TitanForge — Financial Plan — Assumptions & Methodology

The financial plan assumptions and methodology, including the South African fiscal regime and unmodelled conservatism underpinning TitanForge.

TitanForge Business PlanSection 20 › Financial Plan — Assumptions & Methodology

Section 20 · Business Plan

Financial Plan — Assumptions & Methodology

The financial plan assumptions and methodology, including the South African fiscal regime and unmodelled conservatism underpinning TitanForge.
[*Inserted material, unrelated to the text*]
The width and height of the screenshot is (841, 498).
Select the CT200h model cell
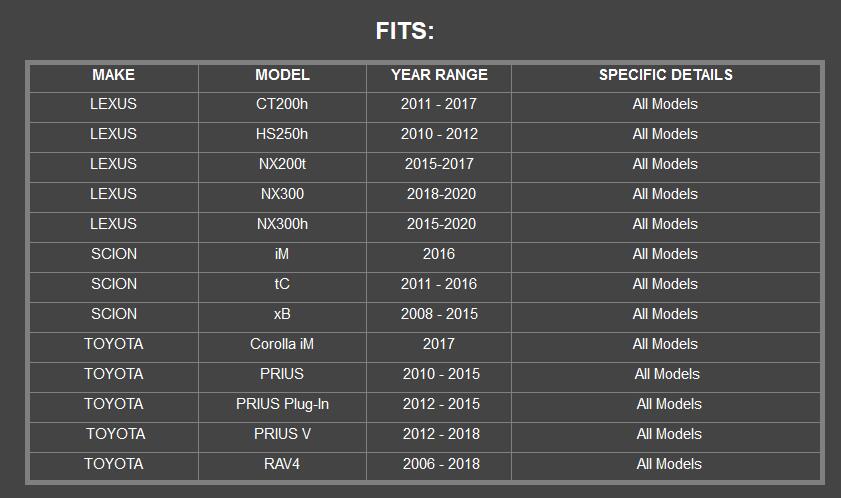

The financial plan applies an honest-analyst methodology. Sponsor
anchors, revenue, EBITDA and the division mix, are preserved exactly as
provided. Every line below EBITDA is independently re-derived from first
principles:

  • Depreciation: per-vintage straight-line on each
    project at its asset life (mining 18–20 years, rail/port/energy 25
    years, industrial park 22 years), half-year convention in the
    commissioning year, plus the R24bn opening asset base over 15 years and
    sustaining capex over 12 years. The charge grows from R1.9bn in Year 1
    to R8.6bn in Year 10.
  • Interest: full cash interest on opening facility
    balances plus half-year interest on in-year draws, at the
    facility-specific rates in Section 15.1. No interest during construction
    is capitalised. The charge peaks at R3.6bn in Year 5.
  • Taxation: 27% South African corporate rate;
    section 20 assessed-loss carry-forward applied with the
    80%-of-taxable-income utilisation cap. The Group is profitable from Year
    1 at the PBT line, so no assessed losses accumulate in the base case,
    but the mechanism is modelled and would engage automatically in the
    downside.
  • Working capital: 9.0% of revenue, with the
    year-on-year movement charged against operating cash flow.
  • Dividends: 35% of net profit once net
    debt/EBITDA is below 2.0x (from Year 4), stepping to 55% from Year 7,
    always subject to a R1.5bn minimum cash floor.
  • Balance sheet integrity: assets minus
    liabilities-plus-equity is programmatically asserted to equal zero in
    every forecast year; the model does not produce output if any year
    fails.

16.1 South African fiscal regime and unmodelled conservatism

The plan taxes profits at the statutory 27% on accounting profit
before tax, with the section 20 assessed-loss mechanism. The actual
South African fiscal regime for this asset class contains several
provisions the model deliberately does not exploit, each of which would
improve early-year cash flow if claimed:

  • Section 36 mining capital redemption: qualifying
    mining capex is deductible against mining income as incurred (subject to
    ring-fencing per mine). Applied to Iron Crown’s R18bn, this alone would
    shelter most mining taxable income in Years 1–5, deferring an estimated
    R3–5bn of cash tax into later years.
  • Sections 12B/12BA renewable allowances:
    accelerated (and temporarily 125%) deductions for renewable generation
    assets would shelter Helios income substantially in its first
    years.
  • Section 12F/rolling-stock allowances and SEZ
    incentives:
    port and rail asset allowances, and the 15% SEZ
    rate for qualifying Forge Park activities, are similarly
    excluded.
  • Mineral royalties: MPRRA royalties (0.5–7% of
    gross sales on a profitability-linked formula, refined vs unrefined) are
    treated as embedded within the sponsor’s EBITDA operating costs rather
    than added below the line — consistent with preserving the sponsor
    anchor, and disclosed here so lenders can test it in due
    diligence.
  • Carbon tax: phase 2 carbon tax on process and
    combustion emissions is assumed absorbed within operating costs,
    partially offset by Helios displacement of grid electricity.
Why the tax conservatism matters

Modelling full 27% cash tax without capital allowances overstates
early tax by an estimated R4–6bn cumulatively over Years 1–5 — which
means the sub-1.0x DSCR findings in Section 19 are, if anything, harsher
than reality. A tax structuring workstream at financial close (mining
ring-fence elections, s36 scheduling, 12B claims) is a genuine value
lever that costs little and directly repairs the plan’s weakest years.
It is presented as upside precisely because bankability should not
depend on it.

Confidential — this business plan is provided to prospective investors and lenders for evaluation purposes only and may not be reproduced or distributed without the written consent of TitanForge Resources & Infrastructure Holdings.